The draft variation also asks for responses to the Australian Industry Group’s proposal for minimum rates to be phased in over a 36-month period.

"This draft variation deals with the various proposals concerning commencement date and transitional provisions contained in the applications before us," Acton says.

Interested parties have until 12pm Monday, March 21 to lodge submissions for or against the draft variations.

Comments in reply are due midday on Thursday, March 24. Acton says the RSRT will decide on the same day if hearings need to be held between March 26 and 28 to rule on the draft variation.

While the draft variation does propose a new start date and transitional arrangements for minimum rates, Acton says this does not mean the scheme will not go ahead on April 4.

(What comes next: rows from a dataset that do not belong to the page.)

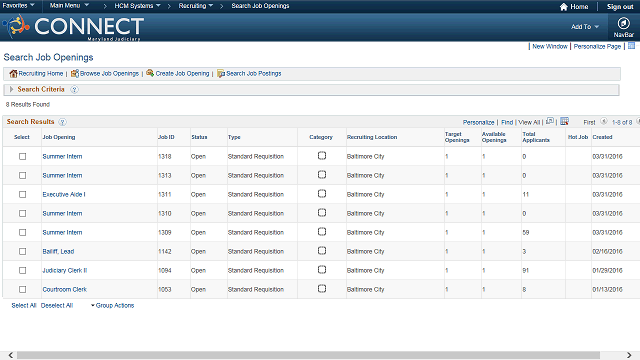Image resolution: width=640 pixels, height=360 pixels.
Task: Check the box for job 1318
Action: (22, 156)
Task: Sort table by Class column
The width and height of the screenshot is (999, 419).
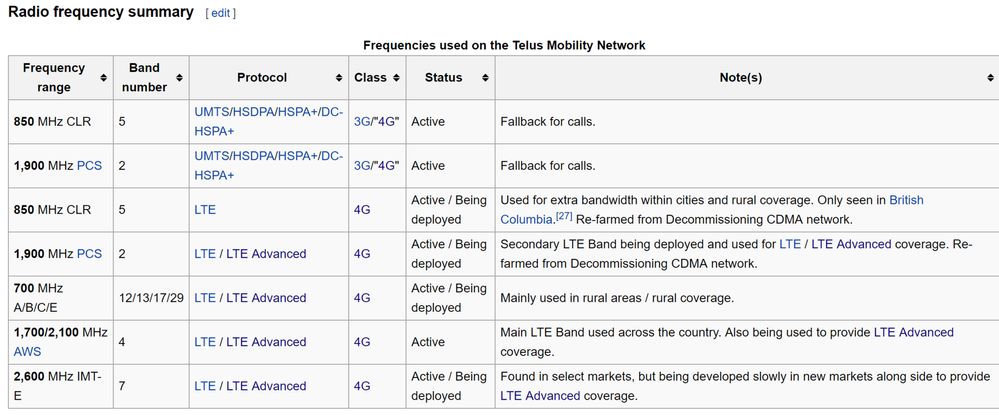Action: click(396, 78)
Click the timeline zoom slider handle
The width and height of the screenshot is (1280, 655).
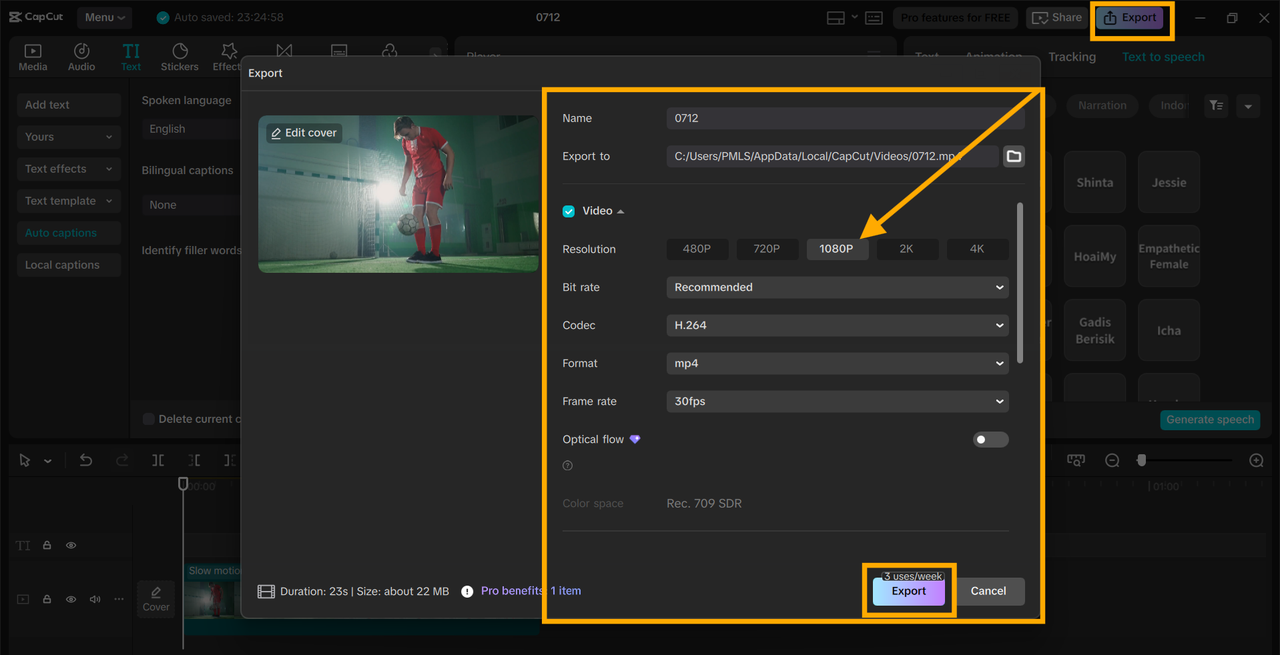click(x=1141, y=460)

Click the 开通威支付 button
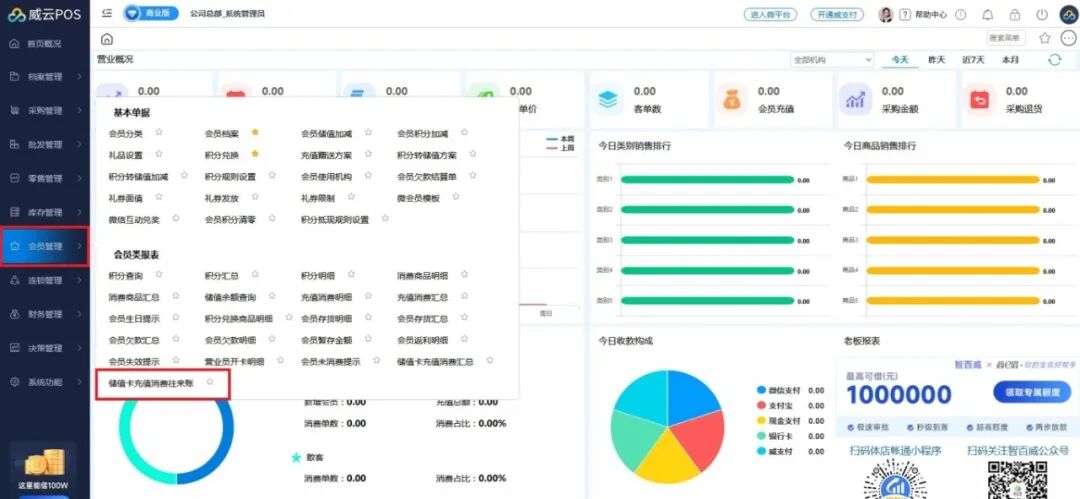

"However, the draft variation should not be taken as constituting a decision by the RSRT to vary the 2016 RSRO in accordance with the terms of the draft variation or otherwise," she says.

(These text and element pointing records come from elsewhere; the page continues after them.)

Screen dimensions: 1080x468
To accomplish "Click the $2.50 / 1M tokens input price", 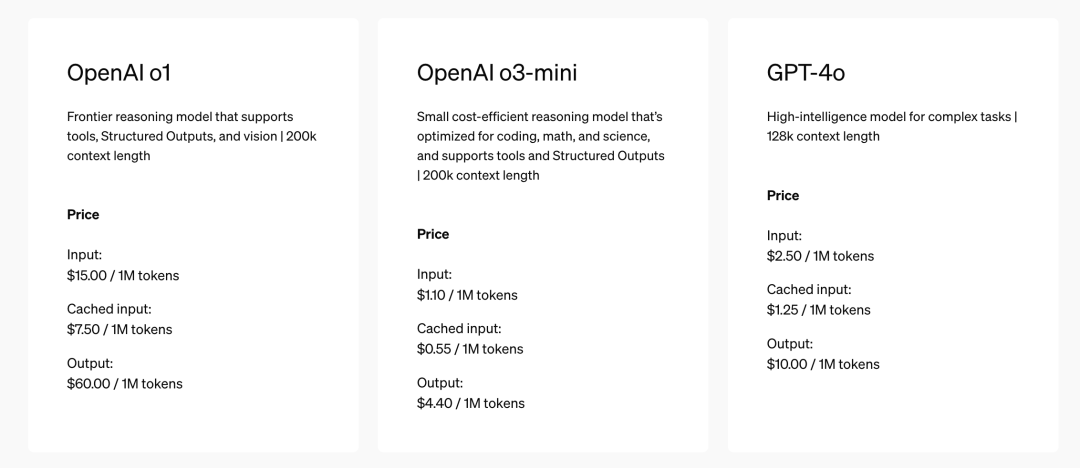I will click(820, 256).
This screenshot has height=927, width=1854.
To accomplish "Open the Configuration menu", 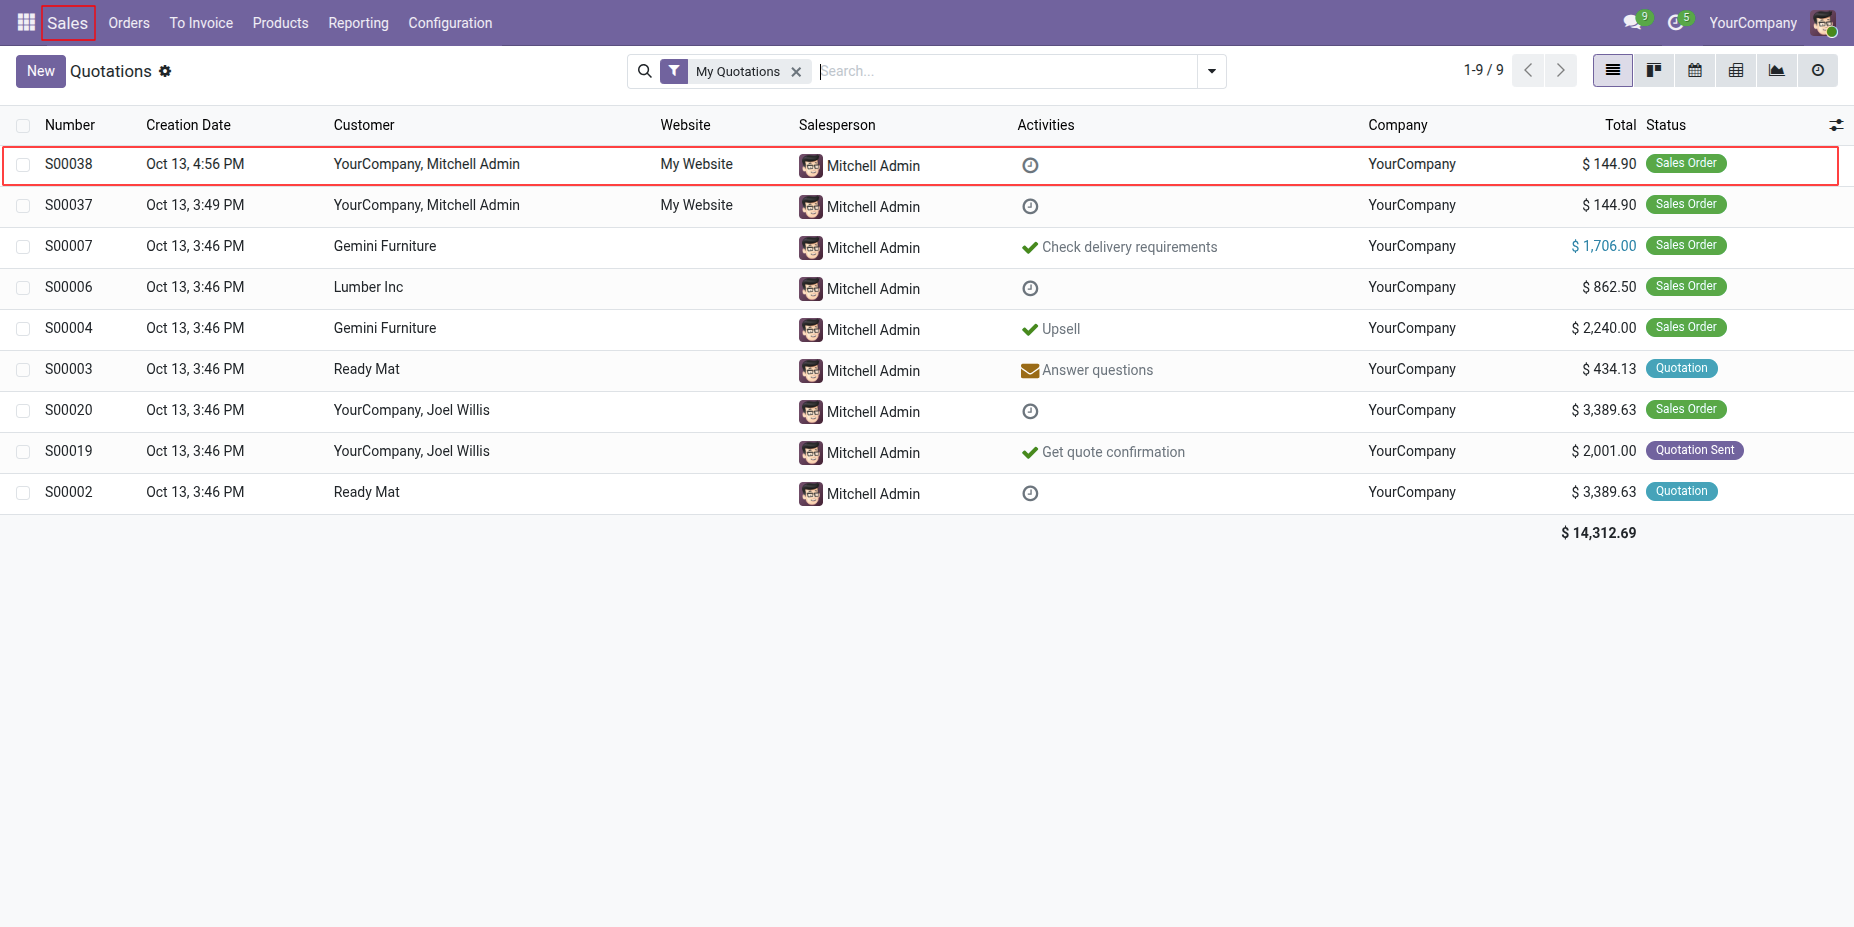I will [450, 23].
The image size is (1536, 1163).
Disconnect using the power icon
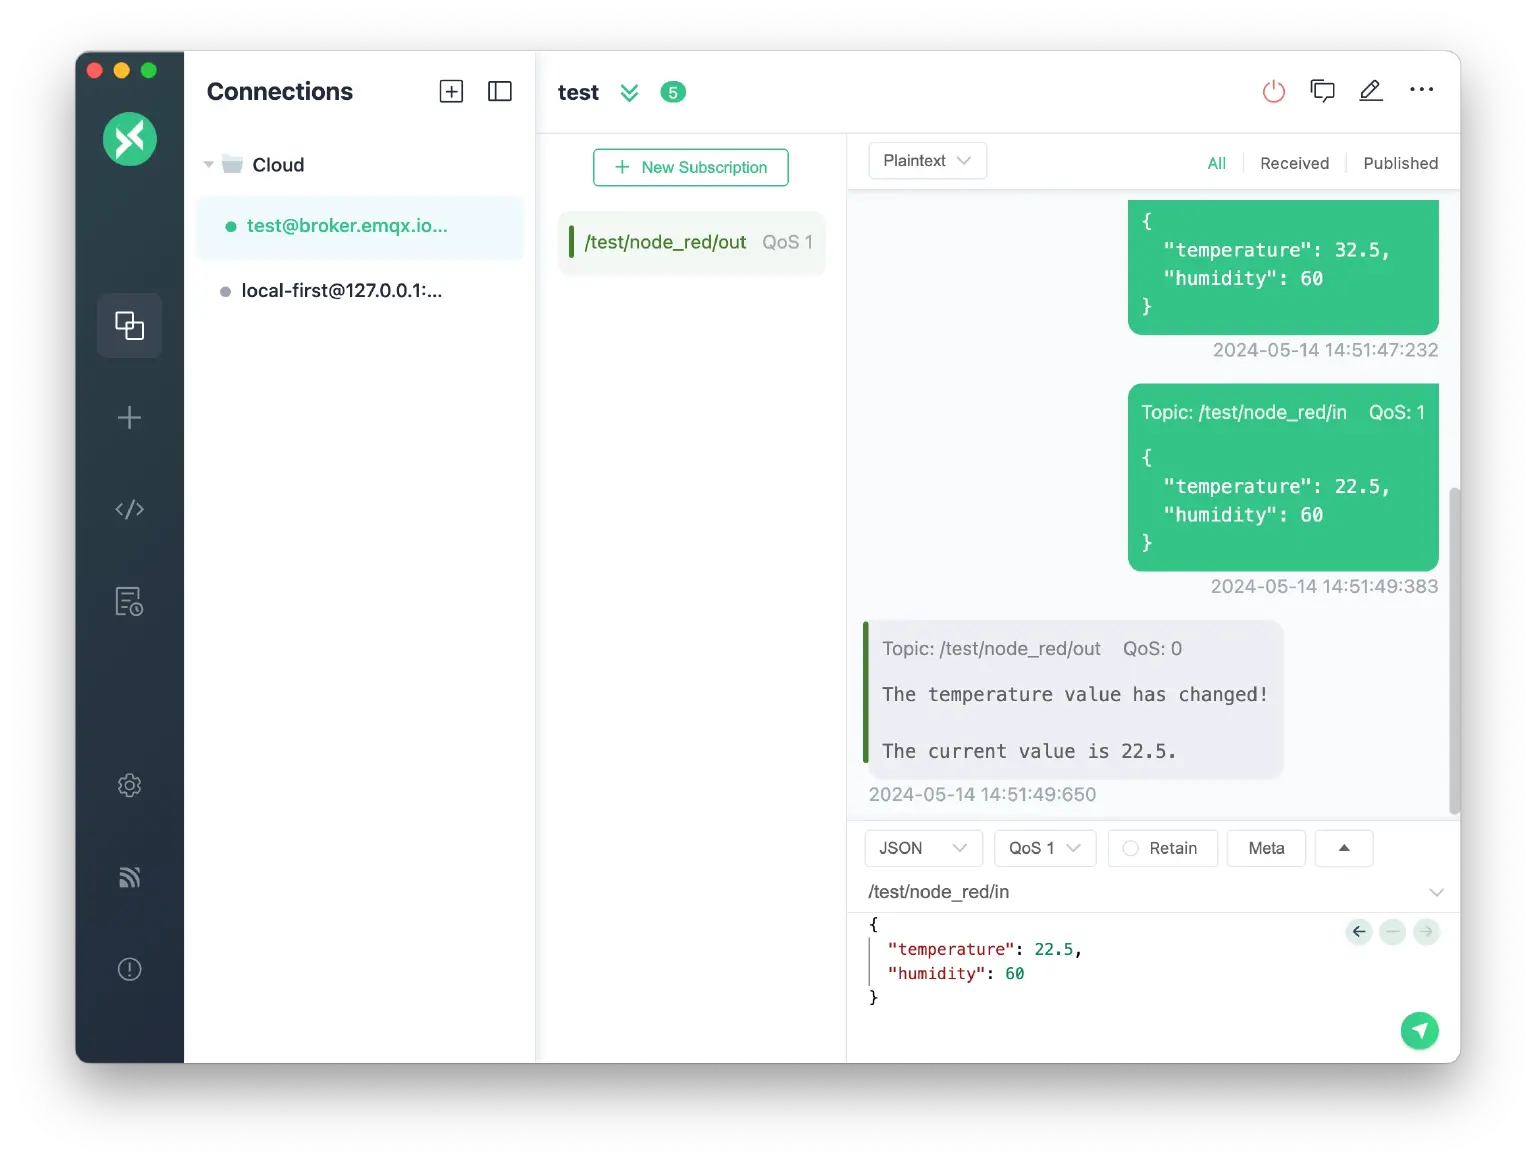[1273, 90]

During an at times tense and rowdy hearing today, the RSRT heard submissions from various groups and individuals, including the Federal Government, seeking variations to the start date ranging from July 1 this year to April next year. Some proposed an indefinite delay. 

The Transport Workers Union and some individual owner-drivers, including Jerry Brown-Sarre and Steve Melichar, urged the RSRT to stick to the original April 4 start date.

Some attendees used the hearing to voice their opposition to minimum rates in general, prompting a rebuke from the RSRT on more than one occasion.

At one point Acton threatened to boot everyone out of the Brisbane hearing when a small but vocal group loudly congratulated and clapped the wife of an owner-driver while she was making a statement to the tribunal where she sought a delay to minimum rates.

"Excuse me, these are formal proceedings. This is not the opportunity for clapping," a stern Acton informed the Brisbane attendees.

"There is no clapping in formal proceedings. If it happens again I will order the courtroom to be cleared."

Acton’s intervention calmed the situation somewhat, but smaller bouts of clapping and cheering continued to break out intermittently throughout the day when attendees agreed with comments from those giving statements about minimum rates.

At one stage Rocky’s Own Transport CEO Bryan Smith left his seat in the public area, walked to the table where lawyers and representatives were giving evidence and interrupted proceedings to make his thoughts known about how the hearing was being conducted.

Toward the end of the hearing Tracey Zimmerman, the wife of an owner-driver, yelled at Acton for being "so rude" when she cut off an owner-driver providing a statement about his concerns with minimum rates.